I find too many sales people, despite the image they may project, are way too conservative in their approach to selling. While this may not be a pronounced issue for those tasked with managing or servicing current accounts, with the only expectation being “organic” growth.
What is organic growth any way, is that like growth we would have gotten even without any help from the account manager, or is the level of growth achieved even with the meddling of account managers? Sounds like we are paying someone for something that would have happened, well, organically. Sorry, back to the issue at hand.
When we focus in on those tasked with finding new clients, new revenue streams, etc., it is striking how few are willing to go the distance to succeed. With few exceptions, in this case exceptions that validate the reality, most sales people tend to not go hard enough, far enough, and broad enough to win all the opportunities they can.
Part of these goes back to the “relationship” mindset many sellers still adhere to. Don’t get me wrong, relationships are important. In fact, so important, that it is naïve to believe that we can have meaningful relationships in the same short timeframes that sales cycles take to unfold.

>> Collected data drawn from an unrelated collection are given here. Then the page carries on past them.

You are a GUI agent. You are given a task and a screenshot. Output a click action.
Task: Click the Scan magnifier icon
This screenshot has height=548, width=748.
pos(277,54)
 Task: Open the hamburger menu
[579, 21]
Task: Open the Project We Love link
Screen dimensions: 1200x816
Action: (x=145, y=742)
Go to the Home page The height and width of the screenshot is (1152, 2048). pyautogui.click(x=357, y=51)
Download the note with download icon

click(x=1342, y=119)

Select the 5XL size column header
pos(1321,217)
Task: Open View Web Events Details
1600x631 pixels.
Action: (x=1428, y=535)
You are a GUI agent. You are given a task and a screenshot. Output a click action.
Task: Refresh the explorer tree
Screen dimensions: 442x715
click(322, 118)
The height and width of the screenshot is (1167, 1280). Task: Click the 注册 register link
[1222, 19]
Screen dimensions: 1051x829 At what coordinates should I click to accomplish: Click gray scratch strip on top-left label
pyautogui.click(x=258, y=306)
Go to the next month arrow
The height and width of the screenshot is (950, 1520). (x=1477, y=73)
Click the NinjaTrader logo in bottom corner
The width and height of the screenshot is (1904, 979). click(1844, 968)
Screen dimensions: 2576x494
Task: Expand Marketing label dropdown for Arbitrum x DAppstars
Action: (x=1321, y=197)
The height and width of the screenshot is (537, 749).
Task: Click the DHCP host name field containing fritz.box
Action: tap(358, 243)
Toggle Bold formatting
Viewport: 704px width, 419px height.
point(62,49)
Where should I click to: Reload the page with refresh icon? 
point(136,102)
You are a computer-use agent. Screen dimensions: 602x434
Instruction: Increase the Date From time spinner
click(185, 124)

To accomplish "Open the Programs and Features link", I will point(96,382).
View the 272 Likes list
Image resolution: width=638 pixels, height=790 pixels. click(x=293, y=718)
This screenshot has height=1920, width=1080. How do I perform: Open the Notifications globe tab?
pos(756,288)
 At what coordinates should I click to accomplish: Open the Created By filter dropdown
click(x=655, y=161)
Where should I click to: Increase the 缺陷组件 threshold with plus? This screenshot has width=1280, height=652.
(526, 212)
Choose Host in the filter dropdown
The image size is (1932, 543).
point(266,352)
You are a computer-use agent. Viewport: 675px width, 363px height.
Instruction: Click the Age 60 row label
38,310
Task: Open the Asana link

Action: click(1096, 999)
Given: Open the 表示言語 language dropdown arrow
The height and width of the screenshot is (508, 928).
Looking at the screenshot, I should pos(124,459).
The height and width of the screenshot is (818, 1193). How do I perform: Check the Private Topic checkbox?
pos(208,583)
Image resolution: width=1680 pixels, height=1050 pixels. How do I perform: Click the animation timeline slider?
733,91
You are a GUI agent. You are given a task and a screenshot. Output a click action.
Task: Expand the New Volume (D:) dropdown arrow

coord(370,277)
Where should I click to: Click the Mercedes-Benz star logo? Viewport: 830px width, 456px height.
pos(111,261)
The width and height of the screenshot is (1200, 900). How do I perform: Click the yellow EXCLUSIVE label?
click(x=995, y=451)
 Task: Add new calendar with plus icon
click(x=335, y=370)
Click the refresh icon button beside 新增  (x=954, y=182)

There has been a lot written about the importance of “getting in early”, whether that is the time to follow up to a download, to reacting to a trigger like say personnel change. Just as there is evidence to suggest that “last man/woman/child standing”, is more likely to succeed. Clearly those who enter the fray early, has a better opportunity to set the agenda, and direction for discovery. Just as it is easy to understand why the rep who manages to extend the engagement long after others give up, is more like to win the deal, and move the dial on the “relationship” front. But there is a lot of opportunity between those two, often overlooked, or more accurately avoided by many.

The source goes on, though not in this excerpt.